The term AWB stands for Air Waybill. For anyone new to air freight, an AWB is the basic shipping document you’ll see on nearly every airplane shipment. It serves three main practical roles: it is the contract of carriage between the shipper and the airline or carrier, it acts as a receipt showing the airline has accepted the goods, and it provides the shipment details customs authorities and handlers need to move the cargo.
Who issues an AWB and who uses it?
Typically an AWB is issued by the airline or by a freight forwarder/agent acting on the airline’s behalf. The main parties named on the AWB are the shipper (who sends the goods), the consignee (who will receive them), and the issuing carrier or agent. Airlines, freight forwarders, customs brokers, ground handling agents and customs authorities rely on the AWB to identify and process the shipment.
What information is on an AWB?
An AWB contains standard fields that describe the shipment so everyone handling it understands what it is and where it’s going.
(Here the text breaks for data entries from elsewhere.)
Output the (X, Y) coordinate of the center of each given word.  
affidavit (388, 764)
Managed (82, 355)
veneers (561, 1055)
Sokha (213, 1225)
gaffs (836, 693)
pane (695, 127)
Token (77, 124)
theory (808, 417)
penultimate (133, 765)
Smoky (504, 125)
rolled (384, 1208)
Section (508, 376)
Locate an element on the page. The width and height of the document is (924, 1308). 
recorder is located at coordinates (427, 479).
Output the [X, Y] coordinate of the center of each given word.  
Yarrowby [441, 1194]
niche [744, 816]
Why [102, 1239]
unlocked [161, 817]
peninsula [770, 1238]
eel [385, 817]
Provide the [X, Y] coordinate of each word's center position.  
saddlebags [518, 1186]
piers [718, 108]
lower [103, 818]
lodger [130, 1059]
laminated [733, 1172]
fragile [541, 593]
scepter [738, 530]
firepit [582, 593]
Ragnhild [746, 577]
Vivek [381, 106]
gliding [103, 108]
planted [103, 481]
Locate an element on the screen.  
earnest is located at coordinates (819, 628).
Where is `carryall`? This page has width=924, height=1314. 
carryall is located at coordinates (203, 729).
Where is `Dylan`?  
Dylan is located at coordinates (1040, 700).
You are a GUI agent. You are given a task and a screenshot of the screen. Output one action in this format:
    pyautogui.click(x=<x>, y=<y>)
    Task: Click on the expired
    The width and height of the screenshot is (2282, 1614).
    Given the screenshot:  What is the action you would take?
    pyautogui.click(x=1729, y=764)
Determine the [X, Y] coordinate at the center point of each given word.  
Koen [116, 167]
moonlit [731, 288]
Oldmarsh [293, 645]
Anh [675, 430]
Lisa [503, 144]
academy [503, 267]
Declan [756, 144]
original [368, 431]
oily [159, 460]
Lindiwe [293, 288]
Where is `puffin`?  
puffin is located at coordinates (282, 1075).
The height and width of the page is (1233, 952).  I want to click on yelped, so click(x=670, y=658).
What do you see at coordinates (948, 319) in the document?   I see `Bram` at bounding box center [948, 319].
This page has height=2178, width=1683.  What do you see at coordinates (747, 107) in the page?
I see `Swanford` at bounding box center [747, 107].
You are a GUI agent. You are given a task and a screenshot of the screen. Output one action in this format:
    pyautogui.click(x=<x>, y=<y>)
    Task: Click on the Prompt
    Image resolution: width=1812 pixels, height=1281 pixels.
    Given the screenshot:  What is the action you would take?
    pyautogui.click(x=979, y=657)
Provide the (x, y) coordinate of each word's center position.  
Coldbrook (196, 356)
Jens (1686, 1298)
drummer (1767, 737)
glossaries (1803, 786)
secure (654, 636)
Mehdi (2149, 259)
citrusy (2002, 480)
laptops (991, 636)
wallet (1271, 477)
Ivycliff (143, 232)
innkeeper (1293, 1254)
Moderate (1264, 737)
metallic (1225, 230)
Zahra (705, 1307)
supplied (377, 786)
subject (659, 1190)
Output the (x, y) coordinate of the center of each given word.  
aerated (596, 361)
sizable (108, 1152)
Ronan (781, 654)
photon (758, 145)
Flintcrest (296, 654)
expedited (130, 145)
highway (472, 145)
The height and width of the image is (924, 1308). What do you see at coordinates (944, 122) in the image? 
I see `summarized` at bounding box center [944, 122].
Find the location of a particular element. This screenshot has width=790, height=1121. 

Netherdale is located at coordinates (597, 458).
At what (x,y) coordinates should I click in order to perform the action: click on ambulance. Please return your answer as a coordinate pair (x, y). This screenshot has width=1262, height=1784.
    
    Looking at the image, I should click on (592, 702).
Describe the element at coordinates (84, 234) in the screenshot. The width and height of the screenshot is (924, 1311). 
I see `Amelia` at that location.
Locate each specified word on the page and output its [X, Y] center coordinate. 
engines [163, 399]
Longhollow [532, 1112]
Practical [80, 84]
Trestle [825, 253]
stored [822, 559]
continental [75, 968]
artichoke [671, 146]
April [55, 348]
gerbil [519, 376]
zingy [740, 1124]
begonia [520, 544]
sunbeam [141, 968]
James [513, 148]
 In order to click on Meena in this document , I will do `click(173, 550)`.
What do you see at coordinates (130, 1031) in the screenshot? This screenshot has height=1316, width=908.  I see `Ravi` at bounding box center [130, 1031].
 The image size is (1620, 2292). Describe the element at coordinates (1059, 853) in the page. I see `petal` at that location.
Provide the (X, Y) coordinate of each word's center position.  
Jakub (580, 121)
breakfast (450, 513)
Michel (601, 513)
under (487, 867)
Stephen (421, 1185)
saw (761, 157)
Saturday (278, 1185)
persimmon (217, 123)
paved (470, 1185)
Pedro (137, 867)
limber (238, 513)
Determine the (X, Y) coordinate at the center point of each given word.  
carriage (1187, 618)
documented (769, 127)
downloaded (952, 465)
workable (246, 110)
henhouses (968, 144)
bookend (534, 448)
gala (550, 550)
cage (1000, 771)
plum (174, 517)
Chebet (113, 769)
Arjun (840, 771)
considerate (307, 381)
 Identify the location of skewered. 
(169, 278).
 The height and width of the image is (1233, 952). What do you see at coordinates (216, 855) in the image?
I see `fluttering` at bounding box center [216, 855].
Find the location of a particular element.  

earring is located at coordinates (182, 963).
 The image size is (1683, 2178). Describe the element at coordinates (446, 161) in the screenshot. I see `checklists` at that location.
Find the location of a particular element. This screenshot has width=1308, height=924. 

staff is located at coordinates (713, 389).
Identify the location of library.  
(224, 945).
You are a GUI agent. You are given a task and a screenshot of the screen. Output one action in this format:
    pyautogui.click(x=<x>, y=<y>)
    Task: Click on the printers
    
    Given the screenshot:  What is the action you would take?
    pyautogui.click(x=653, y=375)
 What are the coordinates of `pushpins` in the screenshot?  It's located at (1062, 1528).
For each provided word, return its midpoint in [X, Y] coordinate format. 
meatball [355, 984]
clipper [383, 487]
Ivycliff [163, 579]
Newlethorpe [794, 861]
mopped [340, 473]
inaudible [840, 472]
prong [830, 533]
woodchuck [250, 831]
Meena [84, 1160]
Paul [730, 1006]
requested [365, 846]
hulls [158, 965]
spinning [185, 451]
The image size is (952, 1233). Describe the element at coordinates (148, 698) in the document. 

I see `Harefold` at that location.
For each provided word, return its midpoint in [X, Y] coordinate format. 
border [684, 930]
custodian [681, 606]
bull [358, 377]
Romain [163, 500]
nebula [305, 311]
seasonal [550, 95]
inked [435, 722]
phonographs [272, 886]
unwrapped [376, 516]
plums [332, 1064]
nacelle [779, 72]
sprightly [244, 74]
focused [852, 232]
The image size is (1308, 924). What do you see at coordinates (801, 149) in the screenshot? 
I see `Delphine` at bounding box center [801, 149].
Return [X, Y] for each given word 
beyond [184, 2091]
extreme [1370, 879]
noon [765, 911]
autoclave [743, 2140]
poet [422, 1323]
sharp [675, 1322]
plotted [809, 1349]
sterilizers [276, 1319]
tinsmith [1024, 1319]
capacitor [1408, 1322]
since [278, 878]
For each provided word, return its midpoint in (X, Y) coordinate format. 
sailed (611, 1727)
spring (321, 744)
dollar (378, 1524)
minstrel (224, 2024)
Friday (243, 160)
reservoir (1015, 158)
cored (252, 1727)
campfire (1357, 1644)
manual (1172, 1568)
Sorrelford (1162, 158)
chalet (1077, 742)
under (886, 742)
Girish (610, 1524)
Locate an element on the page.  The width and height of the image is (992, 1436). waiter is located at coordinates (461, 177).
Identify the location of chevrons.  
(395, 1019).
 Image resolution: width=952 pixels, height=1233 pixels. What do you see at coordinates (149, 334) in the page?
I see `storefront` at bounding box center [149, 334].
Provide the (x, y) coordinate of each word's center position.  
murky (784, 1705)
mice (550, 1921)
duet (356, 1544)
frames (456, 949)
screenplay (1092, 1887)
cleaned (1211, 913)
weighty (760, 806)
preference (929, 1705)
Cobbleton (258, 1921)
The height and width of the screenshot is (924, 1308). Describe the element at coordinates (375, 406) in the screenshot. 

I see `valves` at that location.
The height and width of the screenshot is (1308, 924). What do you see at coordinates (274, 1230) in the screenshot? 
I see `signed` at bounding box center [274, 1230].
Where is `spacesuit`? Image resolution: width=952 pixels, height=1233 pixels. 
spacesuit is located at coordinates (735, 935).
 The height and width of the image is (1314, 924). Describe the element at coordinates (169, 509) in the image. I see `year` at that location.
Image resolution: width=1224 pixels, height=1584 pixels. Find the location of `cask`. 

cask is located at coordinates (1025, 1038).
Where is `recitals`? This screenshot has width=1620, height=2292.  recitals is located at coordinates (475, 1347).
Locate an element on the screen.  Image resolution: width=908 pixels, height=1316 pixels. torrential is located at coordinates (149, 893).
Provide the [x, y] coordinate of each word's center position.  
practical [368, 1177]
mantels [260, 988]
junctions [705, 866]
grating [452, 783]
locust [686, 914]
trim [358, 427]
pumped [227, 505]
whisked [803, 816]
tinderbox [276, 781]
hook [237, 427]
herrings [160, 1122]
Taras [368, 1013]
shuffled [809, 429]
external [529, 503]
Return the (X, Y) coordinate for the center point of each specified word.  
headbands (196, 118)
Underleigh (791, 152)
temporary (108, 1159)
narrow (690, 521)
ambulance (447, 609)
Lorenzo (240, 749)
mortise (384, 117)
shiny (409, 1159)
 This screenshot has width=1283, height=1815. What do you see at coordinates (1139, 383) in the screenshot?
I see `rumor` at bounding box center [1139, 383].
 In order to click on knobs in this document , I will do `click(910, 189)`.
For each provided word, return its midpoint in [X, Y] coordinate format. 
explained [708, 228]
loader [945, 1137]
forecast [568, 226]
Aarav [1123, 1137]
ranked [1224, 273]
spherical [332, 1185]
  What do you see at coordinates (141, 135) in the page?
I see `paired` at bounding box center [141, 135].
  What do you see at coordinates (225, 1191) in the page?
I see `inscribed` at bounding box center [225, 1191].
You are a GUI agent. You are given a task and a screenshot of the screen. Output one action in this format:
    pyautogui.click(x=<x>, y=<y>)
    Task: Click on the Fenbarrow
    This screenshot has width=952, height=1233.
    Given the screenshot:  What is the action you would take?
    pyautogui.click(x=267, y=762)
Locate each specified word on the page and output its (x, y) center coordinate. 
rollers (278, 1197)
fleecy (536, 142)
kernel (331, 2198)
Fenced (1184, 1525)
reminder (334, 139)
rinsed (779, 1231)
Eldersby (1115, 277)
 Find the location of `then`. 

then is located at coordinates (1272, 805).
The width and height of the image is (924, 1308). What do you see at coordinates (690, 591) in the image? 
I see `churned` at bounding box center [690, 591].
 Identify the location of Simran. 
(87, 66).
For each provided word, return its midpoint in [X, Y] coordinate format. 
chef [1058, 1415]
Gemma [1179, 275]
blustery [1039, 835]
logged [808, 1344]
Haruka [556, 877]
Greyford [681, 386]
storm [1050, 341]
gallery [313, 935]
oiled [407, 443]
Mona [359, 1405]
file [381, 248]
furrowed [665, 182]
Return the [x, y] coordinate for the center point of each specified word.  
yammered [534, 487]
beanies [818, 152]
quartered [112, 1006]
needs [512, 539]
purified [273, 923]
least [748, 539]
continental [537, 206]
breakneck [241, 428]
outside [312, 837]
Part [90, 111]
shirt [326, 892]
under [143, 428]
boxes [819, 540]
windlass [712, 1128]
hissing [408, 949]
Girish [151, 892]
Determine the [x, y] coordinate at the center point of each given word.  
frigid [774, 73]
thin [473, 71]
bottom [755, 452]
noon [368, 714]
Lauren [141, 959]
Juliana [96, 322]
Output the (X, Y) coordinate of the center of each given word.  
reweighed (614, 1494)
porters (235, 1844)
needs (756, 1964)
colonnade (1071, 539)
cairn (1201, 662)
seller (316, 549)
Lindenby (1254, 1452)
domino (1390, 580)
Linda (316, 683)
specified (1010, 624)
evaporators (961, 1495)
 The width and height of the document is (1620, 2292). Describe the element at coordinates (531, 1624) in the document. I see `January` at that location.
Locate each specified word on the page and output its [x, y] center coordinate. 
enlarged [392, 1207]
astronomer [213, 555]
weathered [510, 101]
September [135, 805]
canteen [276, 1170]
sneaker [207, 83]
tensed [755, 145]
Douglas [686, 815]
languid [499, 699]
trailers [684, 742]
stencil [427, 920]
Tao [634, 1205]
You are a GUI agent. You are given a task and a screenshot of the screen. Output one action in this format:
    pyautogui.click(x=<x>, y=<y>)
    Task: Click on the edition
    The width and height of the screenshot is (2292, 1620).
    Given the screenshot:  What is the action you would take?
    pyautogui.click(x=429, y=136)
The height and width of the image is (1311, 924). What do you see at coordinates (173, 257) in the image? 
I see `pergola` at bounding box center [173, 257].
Typical information includes:
- AWB number (usually 11 digits: a 3-digit airline prefix and an 8-digit serial)
- Shipper and consignee names and addresses
- Issuing carrier/agent
- Airport of departure and airport of destination
- Number of pieces, gross weight and dimensions
- Nature and description of goods and volume/packaging
- Chargeable weight and freight charges (prepaid or collect)
- Special handling instructions and any dangerous goods notations
- Declared value for customs or insurance (if applicable)
AWB number example and format
An AWB number helps you track a shipment in the airline and freight forwarder systems. It’s commonly displayed with a dash after the first three digits, for example: 001-23456789. The first three digits identify the issuing airline (an IATA prefix) and the last eight digits are the serial number for that shipment.
Master AWB vs House AWB (MAWB vs HAWB)
In consolidated shipments you will often see two AWBs. A Master AWB (MAWB) is issued by the airline to the consolidator or master forwarder; it covers the entire consolidated shipment. The House AWB (HAWB) is issued by the freight forwarder to the individual shipper and covers that shipper’s cargo within the consolidation. For customs and tracking, both documents are important: the MAWB for the airway carriage and the HAWB for the shipper’s specific goods.
Electronic AWB (e‑AWB)
Modern air cargo increasingly uses the e‑AWB, an electronic equivalent of the paper AWB. e‑AWB adoption reduces paperwork, speeds processing and lowers the risk of lost documents. It is a central part of industry efforts (such as IATA’s e‑Freight program) to digitize air cargo documentation.
How an AWB is used in practice (simple shipment flow)
Imagine a small company in Bangkok selling goods to a buyer in London. The seller hands the goods to a freight forwarder, who books space with an airline. The airline or forwarder issues an AWB listing the shipper, consignee, weight, description and destination. The cargo travels by air; at arrival the airline provides customs and handling agents with the AWB data so the consignee can clear and pick up the goods. The AWB also shows whether freight was prepaid or should be collected from the consignee.
Why the AWB matters to beginners
For a newcomer to logistics, the AWB is one of the first documents you should learn. It tells you who sent and will receive the goods, how much the shipment weighs, what special handling it needs, and how charges are to be settled. If you can read an AWB and find the AWB number, you can track most air shipments and communicate accurately with the airline, forwarder and customs agents.
Common pitfalls to avoid
Simple mistakes on an AWB can slow or stop a shipment. Common issues include incorrect consignee contact details, mismatched weight or dimensions (which affect charges), missing commodity descriptions, and wrong Incoterms or payment instructions (prepaid vs collect). Using e‑AWB reduces risks, but accuracy remains essential.
Final practical tips
Keep a copy of the AWB (or its reference number) until the shipment is delivered; check the AWB number when tracking online; ensure descriptions are clear and HS (Harmonized System) codes used where needed; and ask your forwarder to explain any special handling codes. For most shippers the AWB is the passport of the shipment—learn to read it and it will remove a lot of confusion from your first air cargos.